Task description
Every entry here needs to be repeated exactly.

Supplied records
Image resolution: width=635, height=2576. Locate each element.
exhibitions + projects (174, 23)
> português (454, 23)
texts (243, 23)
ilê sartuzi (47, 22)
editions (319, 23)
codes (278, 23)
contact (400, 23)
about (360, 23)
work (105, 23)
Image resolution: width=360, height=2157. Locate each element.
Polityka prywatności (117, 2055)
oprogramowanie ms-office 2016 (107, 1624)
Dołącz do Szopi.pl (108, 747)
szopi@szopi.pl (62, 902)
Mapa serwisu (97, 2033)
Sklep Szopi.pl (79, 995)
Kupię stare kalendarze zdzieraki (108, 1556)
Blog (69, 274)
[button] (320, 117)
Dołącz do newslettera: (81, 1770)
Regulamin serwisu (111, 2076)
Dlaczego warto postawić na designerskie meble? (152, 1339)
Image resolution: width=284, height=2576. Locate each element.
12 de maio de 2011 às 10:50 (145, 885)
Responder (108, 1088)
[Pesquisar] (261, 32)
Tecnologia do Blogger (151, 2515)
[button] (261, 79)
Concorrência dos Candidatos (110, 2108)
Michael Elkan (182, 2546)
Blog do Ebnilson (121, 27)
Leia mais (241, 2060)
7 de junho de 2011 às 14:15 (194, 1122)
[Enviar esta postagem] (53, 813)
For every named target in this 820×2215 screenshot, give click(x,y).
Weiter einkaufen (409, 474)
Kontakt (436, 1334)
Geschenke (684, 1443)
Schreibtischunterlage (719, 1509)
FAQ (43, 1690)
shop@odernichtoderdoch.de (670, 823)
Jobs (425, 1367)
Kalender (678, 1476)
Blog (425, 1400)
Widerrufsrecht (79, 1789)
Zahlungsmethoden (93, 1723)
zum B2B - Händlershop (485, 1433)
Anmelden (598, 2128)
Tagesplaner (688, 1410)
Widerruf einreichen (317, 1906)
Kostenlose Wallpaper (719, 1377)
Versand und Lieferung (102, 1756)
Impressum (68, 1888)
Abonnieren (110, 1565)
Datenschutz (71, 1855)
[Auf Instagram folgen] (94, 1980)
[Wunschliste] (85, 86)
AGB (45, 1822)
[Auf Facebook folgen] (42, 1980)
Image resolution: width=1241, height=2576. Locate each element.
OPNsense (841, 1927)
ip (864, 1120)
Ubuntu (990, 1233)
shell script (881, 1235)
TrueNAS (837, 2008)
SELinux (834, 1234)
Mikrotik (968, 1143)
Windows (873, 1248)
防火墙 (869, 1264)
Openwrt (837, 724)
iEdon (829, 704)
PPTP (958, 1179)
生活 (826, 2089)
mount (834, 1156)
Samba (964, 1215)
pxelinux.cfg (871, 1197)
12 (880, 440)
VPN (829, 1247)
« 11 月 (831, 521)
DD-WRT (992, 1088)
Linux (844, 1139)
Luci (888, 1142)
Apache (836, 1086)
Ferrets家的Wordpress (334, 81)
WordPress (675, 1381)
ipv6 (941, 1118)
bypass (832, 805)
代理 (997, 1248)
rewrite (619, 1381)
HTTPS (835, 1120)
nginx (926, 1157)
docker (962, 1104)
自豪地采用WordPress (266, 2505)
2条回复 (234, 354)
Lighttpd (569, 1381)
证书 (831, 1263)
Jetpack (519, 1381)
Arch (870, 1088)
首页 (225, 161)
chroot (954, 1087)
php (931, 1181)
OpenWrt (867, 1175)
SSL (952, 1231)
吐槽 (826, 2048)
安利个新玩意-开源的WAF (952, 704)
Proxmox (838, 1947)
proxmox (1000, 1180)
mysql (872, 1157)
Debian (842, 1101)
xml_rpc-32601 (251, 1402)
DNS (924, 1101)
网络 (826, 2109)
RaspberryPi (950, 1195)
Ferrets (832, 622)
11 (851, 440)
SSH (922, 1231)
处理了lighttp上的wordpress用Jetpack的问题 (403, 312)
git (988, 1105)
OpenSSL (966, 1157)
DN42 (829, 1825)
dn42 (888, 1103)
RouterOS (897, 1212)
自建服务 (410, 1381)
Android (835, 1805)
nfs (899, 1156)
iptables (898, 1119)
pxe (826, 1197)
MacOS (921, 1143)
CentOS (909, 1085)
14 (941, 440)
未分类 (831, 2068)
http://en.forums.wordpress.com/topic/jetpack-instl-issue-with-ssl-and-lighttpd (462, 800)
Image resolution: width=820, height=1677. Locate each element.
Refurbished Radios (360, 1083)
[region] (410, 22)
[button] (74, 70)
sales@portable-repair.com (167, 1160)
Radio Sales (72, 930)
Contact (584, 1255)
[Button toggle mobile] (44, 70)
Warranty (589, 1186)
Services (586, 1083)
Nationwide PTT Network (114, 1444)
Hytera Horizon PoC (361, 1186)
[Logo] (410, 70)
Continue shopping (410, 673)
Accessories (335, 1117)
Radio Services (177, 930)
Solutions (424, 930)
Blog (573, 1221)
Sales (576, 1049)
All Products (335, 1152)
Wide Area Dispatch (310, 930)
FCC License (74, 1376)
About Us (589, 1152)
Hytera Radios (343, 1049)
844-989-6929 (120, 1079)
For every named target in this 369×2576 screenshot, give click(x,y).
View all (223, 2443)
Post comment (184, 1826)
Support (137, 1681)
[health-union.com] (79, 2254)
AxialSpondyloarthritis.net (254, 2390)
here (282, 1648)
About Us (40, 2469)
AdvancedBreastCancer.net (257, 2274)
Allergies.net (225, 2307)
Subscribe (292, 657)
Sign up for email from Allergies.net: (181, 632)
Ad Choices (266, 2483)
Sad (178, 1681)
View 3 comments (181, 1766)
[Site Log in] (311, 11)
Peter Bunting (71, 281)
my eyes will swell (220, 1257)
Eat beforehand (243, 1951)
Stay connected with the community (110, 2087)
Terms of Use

Your response
Image resolution: width=635, height=2576. Locate each element.
exhibitions + projects (174, 23)
> português (454, 23)
texts (243, 23)
ilê sartuzi (47, 22)
editions (319, 23)
codes (278, 23)
contact (400, 23)
about (360, 23)
work (105, 23)
Image resolution: width=360, height=2157. Locate each element.
Polityka prywatności (117, 2055)
oprogramowanie ms-office 2016 (107, 1624)
Dołącz do Szopi.pl (108, 747)
szopi@szopi.pl (62, 902)
Mapa serwisu (97, 2033)
Sklep Szopi.pl (79, 995)
Kupię stare kalendarze zdzieraki (108, 1556)
Blog (69, 274)
[button] (320, 117)
Dołącz do newslettera: (81, 1770)
Regulamin serwisu (111, 2076)
Dlaczego warto postawić na designerskie meble? (152, 1339)
Image resolution: width=284, height=2576. Locate each element.
12 de maio de 2011 às 10:50 (145, 885)
Responder (108, 1088)
[Pesquisar] (261, 32)
Tecnologia do Blogger (151, 2515)
[button] (261, 79)
Concorrência dos Candidatos (110, 2108)
Michael Elkan (182, 2546)
Blog do Ebnilson (121, 27)
Leia mais (241, 2060)
7 de junho de 2011 às 14:15 (194, 1122)
[Enviar esta postagem] (53, 813)
For every named target in this 820×2215 screenshot, give click(x,y).
Weiter einkaufen (409, 474)
Kontakt (436, 1334)
Geschenke (684, 1443)
Schreibtischunterlage (719, 1509)
FAQ (43, 1690)
shop@odernichtoderdoch.de (670, 823)
Jobs (425, 1367)
Kalender (678, 1476)
Blog (425, 1400)
Widerrufsrecht (79, 1789)
Zahlungsmethoden (93, 1723)
zum B2B - Händlershop (485, 1433)
Anmelden (598, 2128)
Tagesplaner (688, 1410)
Widerruf einreichen (317, 1906)
Kostenlose Wallpaper (719, 1377)
Versand und Lieferung (102, 1756)
Impressum (68, 1888)
Abonnieren (110, 1565)
Datenschutz (71, 1855)
[Auf Instagram folgen] (94, 1980)
[Wunschliste] (85, 86)
AGB (45, 1822)
[Auf Facebook folgen] (42, 1980)
Image resolution: width=1241, height=2576. Locate each element.
OPNsense (841, 1927)
ip (864, 1120)
Ubuntu (990, 1233)
shell script (881, 1235)
TrueNAS (837, 2008)
SELinux (834, 1234)
Mikrotik (968, 1143)
Windows (873, 1248)
防火墙 (869, 1264)
Openwrt (837, 724)
iEdon (829, 704)
PPTP (958, 1179)
生活 (826, 2089)
mount (834, 1156)
Samba (964, 1215)
pxelinux.cfg (871, 1197)
12 (880, 440)
VPN (829, 1247)
« 11 月 (831, 521)
DD-WRT (992, 1088)
Linux (844, 1139)
Luci (888, 1142)
Apache (836, 1086)
Ferrets家的Wordpress (334, 81)
WordPress (675, 1381)
ipv6 (941, 1118)
bypass (832, 805)
代理 (997, 1248)
rewrite (619, 1381)
HTTPS (835, 1120)
nginx (926, 1157)
docker (962, 1104)
自豪地采用WordPress (266, 2505)
2条回复 (234, 354)
Lighttpd (569, 1381)
证书 (831, 1263)
Jetpack (519, 1381)
Arch (870, 1088)
首页 (225, 161)
chroot (954, 1087)
php (931, 1181)
OpenWrt (867, 1175)
SSL (952, 1231)
吐槽 (826, 2048)
安利个新玩意-开源的WAF (952, 704)
Proxmox (838, 1947)
proxmox (1000, 1180)
mysql (872, 1157)
Debian (842, 1101)
xml_rpc-32601 (251, 1402)
DNS (924, 1101)
网络 (826, 2109)
RaspberryPi (950, 1195)
Ferrets (832, 622)
11 (851, 440)
SSH (922, 1231)
处理了lighttp上的wordpress用Jetpack的问题 (403, 312)
git (988, 1105)
OpenSSL (966, 1157)
DN42 (829, 1825)
dn42 (888, 1103)
RouterOS (897, 1212)
自建服务 (410, 1381)
Android (835, 1805)
nfs (899, 1156)
iptables (898, 1119)
pxe (826, 1197)
MacOS (921, 1143)
CentOS (909, 1085)
14 (941, 440)
未分类 (831, 2068)
http://en.forums.wordpress.com/topic/jetpack-instl-issue-with-ssl-and-lighttpd (462, 800)
Image resolution: width=820, height=1677. Locate each element.
Refurbished Radios (360, 1083)
[region] (410, 22)
[button] (74, 70)
sales@portable-repair.com (167, 1160)
Radio Sales (72, 930)
Contact (584, 1255)
[Button toggle mobile] (44, 70)
Warranty (589, 1186)
Services (586, 1083)
Nationwide PTT Network (114, 1444)
Hytera Horizon PoC (361, 1186)
[Logo] (410, 70)
Continue shopping (410, 673)
Accessories (335, 1117)
Radio Services (177, 930)
Solutions (424, 930)
Blog (573, 1221)
Sales (576, 1049)
All Products (335, 1152)
Wide Area Dispatch (310, 930)
FCC License (74, 1376)
About Us (589, 1152)
Hytera Radios (343, 1049)
844-989-6929 (120, 1079)
For every named target in this 369×2576 screenshot, give click(x,y).
View all (223, 2443)
Post comment (184, 1826)
Support (137, 1681)
[health-union.com] (79, 2254)
AxialSpondyloarthritis.net (254, 2390)
here (282, 1648)
About Us (40, 2469)
AdvancedBreastCancer.net (257, 2274)
Allergies.net (225, 2307)
Subscribe (292, 657)
Sign up for email from Allergies.net: (181, 632)
Ad Choices (266, 2483)
Sad (178, 1681)
View 3 comments (181, 1766)
[Site Log in] (311, 11)
Peter Bunting (71, 281)
my eyes will swell (220, 1257)
Eat beforehand (243, 1951)
Stay connected with the community (110, 2087)
Terms of Use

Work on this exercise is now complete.